ABOUT THIS EXERCISE:
Everything from the line that contains "Tap tomasetcheverry123's profile picture" to the end of the data below is to be reproduced verbatim; leave all else out.

===== INFORMATION SUPPLIED =====

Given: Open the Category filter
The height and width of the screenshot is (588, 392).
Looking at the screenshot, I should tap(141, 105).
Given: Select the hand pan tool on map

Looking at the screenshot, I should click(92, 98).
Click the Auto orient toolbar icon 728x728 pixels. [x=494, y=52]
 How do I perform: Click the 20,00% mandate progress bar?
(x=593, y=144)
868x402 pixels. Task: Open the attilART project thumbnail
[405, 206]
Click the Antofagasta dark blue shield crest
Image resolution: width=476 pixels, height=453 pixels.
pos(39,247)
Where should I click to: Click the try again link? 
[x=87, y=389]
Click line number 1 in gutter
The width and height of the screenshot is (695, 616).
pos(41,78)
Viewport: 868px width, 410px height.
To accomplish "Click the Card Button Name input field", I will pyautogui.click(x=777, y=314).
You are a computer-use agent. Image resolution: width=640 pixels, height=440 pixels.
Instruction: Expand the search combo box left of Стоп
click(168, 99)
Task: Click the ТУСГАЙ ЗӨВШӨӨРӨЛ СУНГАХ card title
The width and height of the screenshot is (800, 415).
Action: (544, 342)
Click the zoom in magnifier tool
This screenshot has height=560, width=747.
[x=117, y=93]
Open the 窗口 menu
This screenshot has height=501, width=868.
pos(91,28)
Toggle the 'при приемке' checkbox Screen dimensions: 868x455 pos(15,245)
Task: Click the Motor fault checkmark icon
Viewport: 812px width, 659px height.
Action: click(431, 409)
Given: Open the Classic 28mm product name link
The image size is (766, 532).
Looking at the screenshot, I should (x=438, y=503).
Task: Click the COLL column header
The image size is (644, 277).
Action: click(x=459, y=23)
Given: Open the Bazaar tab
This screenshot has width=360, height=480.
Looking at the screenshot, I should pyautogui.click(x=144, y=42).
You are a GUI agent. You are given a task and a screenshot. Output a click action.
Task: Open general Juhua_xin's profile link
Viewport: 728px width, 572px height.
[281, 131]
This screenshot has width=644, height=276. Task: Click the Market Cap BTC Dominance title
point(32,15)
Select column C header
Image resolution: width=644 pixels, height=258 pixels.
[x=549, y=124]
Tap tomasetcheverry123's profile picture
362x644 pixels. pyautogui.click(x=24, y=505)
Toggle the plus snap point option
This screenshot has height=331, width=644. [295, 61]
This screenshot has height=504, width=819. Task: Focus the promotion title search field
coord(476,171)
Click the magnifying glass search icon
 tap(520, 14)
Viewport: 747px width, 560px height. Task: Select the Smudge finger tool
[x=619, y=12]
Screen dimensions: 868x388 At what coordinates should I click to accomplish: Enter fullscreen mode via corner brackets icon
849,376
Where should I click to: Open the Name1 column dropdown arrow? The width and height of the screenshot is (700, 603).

=====

EXERCISE RESULT:
Tap tomasetcheverry123's profile picture
362x644 pixels. pyautogui.click(x=24, y=505)
Toggle the plus snap point option
This screenshot has height=331, width=644. [295, 61]
This screenshot has height=504, width=819. Task: Focus the promotion title search field
coord(476,171)
Click the magnifying glass search icon
 tap(520, 14)
Viewport: 747px width, 560px height. Task: Select the Smudge finger tool
[x=619, y=12]
Screen dimensions: 868x388 At what coordinates should I click to accomplish: Enter fullscreen mode via corner brackets icon
849,376
Where should I click to: Open the Name1 column dropdown arrow? The width and height of the screenshot is (700, 603).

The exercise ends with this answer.